» **PROVIDED ENTRIES**

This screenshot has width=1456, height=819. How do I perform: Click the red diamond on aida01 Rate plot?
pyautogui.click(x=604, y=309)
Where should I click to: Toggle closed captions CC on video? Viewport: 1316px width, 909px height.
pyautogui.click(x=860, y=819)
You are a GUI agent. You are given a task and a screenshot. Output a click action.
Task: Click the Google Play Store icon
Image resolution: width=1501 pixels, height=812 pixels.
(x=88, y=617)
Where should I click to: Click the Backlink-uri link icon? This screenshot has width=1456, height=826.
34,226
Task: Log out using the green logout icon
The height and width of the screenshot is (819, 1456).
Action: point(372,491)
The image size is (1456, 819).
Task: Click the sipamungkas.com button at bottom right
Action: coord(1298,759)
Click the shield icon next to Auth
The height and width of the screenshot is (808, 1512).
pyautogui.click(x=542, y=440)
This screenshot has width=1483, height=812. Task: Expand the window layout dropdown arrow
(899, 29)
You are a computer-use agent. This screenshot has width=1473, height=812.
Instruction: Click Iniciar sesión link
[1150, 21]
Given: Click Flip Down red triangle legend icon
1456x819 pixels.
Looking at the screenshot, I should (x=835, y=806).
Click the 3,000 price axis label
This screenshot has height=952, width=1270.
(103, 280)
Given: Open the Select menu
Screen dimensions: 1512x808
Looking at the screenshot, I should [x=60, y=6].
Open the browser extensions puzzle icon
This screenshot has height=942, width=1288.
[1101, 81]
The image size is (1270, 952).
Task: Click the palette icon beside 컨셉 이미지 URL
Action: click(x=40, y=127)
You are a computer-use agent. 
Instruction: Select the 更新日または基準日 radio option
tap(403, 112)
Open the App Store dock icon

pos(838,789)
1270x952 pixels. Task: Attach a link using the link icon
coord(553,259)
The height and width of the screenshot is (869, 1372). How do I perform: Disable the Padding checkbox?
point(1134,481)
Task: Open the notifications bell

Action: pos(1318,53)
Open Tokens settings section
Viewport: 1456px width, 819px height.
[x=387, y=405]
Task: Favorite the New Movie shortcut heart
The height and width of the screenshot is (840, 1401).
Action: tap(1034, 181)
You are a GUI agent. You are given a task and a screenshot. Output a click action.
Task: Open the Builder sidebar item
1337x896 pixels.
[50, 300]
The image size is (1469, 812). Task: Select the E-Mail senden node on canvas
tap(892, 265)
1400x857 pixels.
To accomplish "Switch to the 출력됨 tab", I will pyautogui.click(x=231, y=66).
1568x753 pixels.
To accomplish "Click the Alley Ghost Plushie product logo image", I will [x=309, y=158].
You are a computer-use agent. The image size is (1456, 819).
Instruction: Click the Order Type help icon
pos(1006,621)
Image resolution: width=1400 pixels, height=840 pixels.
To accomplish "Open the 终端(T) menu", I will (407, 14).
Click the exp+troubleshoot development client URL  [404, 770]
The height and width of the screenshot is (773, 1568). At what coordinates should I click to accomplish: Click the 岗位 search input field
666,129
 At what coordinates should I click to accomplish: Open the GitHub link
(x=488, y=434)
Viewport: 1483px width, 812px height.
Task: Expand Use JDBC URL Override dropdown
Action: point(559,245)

» **INSTRUCTIONS FOR THE TASK**
Only the line containing "1568x753 pixels." and the lines after it, through the end of the data, should be copied, exactly as they are.

» **RESPONSE BOX**
1568x753 pixels.
To accomplish "Click the Alley Ghost Plushie product logo image", I will [x=309, y=158].
You are a computer-use agent. The image size is (1456, 819).
Instruction: Click the Order Type help icon
pos(1006,621)
Image resolution: width=1400 pixels, height=840 pixels.
To accomplish "Open the 终端(T) menu", I will (407, 14).
Click the exp+troubleshoot development client URL  [404, 770]
The height and width of the screenshot is (773, 1568). At what coordinates should I click to accomplish: Click the 岗位 search input field
666,129
 At what coordinates should I click to accomplish: Open the GitHub link
(x=488, y=434)
Viewport: 1483px width, 812px height.
Task: Expand Use JDBC URL Override dropdown
Action: point(559,245)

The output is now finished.